» **Task data**
★ ★ ★

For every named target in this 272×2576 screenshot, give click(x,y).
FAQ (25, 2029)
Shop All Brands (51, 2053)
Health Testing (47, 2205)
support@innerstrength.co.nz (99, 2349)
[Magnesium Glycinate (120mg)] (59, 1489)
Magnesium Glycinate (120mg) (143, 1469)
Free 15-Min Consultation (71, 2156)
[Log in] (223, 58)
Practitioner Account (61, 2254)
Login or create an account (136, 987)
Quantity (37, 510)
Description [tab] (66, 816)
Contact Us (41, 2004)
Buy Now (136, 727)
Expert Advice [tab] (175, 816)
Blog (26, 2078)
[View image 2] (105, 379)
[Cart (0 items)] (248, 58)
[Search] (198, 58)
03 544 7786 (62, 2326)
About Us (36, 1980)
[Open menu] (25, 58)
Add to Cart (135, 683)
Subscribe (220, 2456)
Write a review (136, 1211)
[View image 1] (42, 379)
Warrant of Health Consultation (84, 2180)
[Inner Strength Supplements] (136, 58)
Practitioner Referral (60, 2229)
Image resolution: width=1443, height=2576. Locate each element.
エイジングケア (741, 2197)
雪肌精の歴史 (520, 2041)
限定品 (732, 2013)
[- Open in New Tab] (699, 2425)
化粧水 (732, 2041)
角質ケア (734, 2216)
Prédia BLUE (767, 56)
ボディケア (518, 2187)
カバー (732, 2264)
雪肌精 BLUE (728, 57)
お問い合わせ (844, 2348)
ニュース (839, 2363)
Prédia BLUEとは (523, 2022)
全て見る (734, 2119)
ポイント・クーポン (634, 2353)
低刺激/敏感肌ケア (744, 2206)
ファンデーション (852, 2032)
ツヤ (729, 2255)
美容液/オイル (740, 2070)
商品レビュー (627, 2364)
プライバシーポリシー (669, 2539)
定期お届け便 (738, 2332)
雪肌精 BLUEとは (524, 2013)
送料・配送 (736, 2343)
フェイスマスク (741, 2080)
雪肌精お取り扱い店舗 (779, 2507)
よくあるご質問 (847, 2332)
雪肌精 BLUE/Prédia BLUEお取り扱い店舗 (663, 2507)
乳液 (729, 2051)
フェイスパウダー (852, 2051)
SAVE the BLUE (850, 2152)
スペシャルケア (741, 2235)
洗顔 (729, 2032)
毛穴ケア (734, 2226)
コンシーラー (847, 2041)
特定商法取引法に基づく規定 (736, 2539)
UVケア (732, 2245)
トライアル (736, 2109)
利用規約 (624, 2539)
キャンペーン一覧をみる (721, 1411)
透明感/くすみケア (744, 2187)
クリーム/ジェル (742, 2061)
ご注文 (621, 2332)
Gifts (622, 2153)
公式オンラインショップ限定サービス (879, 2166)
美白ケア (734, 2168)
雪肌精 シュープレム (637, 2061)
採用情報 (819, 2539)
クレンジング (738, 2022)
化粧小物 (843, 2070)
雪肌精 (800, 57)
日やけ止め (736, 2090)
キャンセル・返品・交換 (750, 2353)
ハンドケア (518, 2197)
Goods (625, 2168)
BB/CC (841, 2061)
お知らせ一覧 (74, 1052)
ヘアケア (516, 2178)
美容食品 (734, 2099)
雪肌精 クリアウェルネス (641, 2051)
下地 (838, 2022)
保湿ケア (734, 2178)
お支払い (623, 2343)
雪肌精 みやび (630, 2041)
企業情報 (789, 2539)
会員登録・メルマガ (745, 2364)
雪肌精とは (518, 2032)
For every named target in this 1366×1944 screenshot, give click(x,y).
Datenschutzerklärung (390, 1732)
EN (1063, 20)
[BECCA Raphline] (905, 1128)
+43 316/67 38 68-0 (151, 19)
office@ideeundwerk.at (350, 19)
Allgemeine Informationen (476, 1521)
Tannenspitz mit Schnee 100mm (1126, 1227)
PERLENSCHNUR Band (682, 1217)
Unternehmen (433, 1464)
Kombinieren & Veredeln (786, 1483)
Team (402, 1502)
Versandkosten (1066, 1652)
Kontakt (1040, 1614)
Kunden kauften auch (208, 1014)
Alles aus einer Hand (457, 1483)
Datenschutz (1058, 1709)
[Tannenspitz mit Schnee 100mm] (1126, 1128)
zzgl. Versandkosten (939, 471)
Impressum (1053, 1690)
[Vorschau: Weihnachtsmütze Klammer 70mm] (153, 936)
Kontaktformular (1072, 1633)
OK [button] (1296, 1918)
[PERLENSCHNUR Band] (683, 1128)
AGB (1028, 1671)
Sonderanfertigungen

★ ★ ★

» **Task description**
Please retype, without any change, the line containing "下地 (838, 2022)" and every line after it to the end of the entries above, and only those.

» **Task response**
下地 (838, 2022)
保湿ケア (734, 2178)
お支払い (623, 2343)
雪肌精 みやび (630, 2041)
企業情報 (789, 2539)
会員登録・メルマガ (745, 2364)
雪肌精とは (518, 2032)
For every named target in this 1366×1944 screenshot, give click(x,y).
Datenschutzerklärung (390, 1732)
EN (1063, 20)
[BECCA Raphline] (905, 1128)
+43 316/67 38 68-0 (151, 19)
office@ideeundwerk.at (350, 19)
Allgemeine Informationen (476, 1521)
Tannenspitz mit Schnee 100mm (1126, 1227)
PERLENSCHNUR Band (682, 1217)
Unternehmen (433, 1464)
Kombinieren & Veredeln (786, 1483)
Team (402, 1502)
Versandkosten (1066, 1652)
Kontakt (1040, 1614)
Kunden kauften auch (208, 1014)
Alles aus einer Hand (457, 1483)
Datenschutz (1058, 1709)
[Tannenspitz mit Schnee 100mm] (1126, 1128)
zzgl. Versandkosten (939, 471)
Impressum (1053, 1690)
[Vorschau: Weihnachtsmütze Klammer 70mm] (153, 936)
Kontaktformular (1072, 1633)
OK [button] (1296, 1918)
[PERLENSCHNUR Band] (683, 1128)
AGB (1028, 1671)
Sonderanfertigungen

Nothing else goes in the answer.